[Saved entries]

=== Begin Enclosure ===

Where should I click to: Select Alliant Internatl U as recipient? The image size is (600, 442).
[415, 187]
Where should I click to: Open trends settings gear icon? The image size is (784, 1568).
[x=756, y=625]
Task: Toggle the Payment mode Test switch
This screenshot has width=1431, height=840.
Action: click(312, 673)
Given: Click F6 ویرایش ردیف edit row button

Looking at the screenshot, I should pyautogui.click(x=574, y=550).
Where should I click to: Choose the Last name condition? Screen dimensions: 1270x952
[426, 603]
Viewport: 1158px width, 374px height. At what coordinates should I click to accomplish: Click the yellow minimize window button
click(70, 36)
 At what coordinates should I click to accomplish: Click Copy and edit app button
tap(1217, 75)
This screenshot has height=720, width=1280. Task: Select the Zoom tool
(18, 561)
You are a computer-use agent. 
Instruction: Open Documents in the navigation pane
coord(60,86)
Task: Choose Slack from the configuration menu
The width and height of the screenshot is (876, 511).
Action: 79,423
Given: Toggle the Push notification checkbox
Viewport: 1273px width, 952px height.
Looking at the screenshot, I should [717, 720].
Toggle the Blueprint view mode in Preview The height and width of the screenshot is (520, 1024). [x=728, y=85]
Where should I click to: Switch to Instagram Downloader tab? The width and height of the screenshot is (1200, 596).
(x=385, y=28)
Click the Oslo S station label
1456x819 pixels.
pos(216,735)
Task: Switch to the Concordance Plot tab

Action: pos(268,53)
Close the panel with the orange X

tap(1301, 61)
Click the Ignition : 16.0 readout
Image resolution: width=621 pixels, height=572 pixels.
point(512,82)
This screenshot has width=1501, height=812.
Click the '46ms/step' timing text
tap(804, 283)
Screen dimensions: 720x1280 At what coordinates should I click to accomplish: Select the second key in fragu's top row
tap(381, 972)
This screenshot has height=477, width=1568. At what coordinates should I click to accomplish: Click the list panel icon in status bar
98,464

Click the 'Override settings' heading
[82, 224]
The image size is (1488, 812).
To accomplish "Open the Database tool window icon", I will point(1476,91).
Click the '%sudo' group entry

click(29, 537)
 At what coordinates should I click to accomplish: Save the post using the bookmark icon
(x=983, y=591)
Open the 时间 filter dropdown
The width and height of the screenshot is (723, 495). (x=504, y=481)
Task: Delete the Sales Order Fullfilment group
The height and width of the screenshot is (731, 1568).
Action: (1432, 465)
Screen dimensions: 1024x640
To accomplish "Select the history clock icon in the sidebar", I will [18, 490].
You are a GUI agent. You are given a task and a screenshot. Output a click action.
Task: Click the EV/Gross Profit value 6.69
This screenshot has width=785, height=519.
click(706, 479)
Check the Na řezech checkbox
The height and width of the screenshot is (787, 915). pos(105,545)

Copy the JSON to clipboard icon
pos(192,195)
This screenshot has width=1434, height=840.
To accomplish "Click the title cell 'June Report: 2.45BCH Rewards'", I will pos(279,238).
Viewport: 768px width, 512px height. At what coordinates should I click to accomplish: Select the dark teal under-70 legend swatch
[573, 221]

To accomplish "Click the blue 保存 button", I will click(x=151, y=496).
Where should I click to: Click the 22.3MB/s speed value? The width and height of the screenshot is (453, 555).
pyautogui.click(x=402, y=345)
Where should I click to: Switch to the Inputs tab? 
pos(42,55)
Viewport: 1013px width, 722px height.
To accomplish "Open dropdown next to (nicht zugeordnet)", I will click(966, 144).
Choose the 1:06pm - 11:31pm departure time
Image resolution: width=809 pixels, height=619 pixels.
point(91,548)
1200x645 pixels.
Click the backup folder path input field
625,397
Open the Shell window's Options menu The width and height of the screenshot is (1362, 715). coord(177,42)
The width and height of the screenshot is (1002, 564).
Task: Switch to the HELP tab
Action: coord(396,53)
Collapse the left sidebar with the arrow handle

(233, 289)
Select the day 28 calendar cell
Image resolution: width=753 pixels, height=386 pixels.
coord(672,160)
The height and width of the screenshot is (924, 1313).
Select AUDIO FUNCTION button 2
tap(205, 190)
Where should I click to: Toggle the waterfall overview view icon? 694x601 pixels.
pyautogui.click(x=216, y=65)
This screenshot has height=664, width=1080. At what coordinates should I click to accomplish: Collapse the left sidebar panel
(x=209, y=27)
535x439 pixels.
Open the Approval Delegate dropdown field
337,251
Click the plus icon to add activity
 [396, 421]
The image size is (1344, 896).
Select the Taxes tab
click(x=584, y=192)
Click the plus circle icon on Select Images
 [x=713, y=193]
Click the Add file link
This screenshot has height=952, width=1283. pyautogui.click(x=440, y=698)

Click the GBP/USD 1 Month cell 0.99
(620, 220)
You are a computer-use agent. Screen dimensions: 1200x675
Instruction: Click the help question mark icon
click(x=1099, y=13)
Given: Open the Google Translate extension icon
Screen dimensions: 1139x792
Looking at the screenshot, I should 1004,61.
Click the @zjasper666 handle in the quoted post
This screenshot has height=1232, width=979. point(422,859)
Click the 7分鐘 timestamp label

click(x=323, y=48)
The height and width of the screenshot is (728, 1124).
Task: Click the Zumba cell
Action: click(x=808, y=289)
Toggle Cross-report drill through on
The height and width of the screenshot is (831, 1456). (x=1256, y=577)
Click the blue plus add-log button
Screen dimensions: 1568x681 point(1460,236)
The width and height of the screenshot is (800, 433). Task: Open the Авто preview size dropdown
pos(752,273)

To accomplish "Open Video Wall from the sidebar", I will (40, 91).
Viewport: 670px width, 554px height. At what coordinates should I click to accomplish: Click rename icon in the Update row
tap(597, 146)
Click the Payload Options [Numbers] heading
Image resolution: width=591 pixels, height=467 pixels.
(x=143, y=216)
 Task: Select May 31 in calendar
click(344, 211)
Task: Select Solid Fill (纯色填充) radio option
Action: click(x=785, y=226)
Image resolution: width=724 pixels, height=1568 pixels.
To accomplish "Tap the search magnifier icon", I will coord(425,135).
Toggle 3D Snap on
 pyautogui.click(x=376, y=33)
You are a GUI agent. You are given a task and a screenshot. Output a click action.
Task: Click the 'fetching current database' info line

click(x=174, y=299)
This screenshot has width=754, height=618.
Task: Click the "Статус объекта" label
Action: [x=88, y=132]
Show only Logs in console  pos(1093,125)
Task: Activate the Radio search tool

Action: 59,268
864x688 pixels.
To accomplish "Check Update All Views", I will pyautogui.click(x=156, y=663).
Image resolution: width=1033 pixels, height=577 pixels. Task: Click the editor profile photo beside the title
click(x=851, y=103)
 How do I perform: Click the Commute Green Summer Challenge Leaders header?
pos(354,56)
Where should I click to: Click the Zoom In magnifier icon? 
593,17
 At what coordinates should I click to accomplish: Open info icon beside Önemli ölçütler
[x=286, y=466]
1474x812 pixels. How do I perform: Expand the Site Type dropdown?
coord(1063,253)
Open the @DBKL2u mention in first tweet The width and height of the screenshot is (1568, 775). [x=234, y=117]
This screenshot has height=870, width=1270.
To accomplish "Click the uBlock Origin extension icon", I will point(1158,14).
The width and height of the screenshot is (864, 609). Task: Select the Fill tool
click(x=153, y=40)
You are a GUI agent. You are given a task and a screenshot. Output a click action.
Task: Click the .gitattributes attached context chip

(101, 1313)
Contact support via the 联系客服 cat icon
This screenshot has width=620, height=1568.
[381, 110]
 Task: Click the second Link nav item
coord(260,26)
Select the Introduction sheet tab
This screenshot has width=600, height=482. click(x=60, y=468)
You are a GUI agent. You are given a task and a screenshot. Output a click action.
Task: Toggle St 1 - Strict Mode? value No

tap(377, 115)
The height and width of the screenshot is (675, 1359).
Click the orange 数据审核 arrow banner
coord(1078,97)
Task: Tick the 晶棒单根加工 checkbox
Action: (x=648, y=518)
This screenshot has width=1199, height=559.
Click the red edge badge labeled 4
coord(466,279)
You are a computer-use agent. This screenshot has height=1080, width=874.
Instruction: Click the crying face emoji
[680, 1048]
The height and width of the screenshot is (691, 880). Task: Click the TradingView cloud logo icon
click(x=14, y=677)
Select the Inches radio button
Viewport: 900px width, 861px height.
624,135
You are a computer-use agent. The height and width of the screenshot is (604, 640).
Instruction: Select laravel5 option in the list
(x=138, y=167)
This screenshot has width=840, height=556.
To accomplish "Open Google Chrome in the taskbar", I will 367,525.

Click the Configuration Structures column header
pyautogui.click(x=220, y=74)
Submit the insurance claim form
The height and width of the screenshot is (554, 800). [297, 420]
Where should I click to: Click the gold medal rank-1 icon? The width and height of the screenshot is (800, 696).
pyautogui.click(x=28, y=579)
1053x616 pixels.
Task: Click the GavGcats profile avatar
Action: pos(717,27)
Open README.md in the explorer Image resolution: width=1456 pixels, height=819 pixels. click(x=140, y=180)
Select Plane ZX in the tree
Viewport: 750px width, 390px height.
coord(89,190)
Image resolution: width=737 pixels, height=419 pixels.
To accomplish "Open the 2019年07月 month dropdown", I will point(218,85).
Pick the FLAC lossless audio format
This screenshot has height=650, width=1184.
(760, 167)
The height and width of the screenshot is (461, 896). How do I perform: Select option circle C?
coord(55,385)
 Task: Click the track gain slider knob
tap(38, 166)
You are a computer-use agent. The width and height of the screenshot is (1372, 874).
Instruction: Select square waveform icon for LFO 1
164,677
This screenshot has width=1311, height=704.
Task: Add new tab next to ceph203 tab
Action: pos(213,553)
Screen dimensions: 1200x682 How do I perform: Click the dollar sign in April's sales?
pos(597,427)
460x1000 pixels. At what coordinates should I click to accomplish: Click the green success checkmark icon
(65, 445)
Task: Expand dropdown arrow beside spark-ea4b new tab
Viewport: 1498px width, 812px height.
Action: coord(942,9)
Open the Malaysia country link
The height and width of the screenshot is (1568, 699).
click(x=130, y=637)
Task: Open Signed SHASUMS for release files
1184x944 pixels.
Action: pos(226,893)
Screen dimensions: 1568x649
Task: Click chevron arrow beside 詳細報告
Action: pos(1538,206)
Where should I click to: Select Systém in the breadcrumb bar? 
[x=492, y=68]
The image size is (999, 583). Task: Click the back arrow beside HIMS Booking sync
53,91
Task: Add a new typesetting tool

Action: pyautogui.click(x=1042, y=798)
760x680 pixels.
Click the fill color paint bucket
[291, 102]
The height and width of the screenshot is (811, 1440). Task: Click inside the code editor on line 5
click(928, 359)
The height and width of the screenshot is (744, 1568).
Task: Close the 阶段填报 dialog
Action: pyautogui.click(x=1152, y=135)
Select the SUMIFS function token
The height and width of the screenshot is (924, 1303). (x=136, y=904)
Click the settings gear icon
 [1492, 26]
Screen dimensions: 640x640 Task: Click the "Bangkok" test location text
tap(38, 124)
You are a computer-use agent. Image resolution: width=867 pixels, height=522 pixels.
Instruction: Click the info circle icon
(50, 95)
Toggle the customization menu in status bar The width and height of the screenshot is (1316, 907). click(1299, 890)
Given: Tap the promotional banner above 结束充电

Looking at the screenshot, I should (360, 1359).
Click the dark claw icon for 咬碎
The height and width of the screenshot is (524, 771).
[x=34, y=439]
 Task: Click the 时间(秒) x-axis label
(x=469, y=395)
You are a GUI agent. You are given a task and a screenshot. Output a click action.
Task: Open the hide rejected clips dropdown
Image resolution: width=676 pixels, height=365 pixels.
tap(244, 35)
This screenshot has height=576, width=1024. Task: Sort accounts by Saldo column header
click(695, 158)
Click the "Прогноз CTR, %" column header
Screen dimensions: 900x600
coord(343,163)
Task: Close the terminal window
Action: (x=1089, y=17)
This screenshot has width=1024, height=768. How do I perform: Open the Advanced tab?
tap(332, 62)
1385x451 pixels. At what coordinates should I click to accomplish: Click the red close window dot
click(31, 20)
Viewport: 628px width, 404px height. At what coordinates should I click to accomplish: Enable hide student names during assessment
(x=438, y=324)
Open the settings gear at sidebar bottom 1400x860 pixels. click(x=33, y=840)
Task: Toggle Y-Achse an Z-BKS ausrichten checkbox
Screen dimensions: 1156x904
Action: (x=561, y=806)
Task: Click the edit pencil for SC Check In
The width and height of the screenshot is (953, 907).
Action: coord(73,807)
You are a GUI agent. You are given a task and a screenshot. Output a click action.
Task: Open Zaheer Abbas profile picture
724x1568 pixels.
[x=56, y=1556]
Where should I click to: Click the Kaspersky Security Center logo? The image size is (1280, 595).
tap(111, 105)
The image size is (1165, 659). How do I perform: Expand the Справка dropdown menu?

=== End Enclosure ===

_EXERCISE REQUIREMENTS_
Look through the data above for the string "computer" and copy every line where it appears.

_RESPONSE TO THIS EXERCISE_
You are a computer-use agent. 
You are a computer-use agent. Screen dimensions: 1200x675
You are a computer-use agent. This screenshot has height=1080, width=874.
You are a computer-use agent. The height and width of the screenshot is (604, 640).
You are a computer-use agent. The width and height of the screenshot is (1372, 874).
You are a computer-use agent. Image resolution: width=867 pixels, height=522 pixels.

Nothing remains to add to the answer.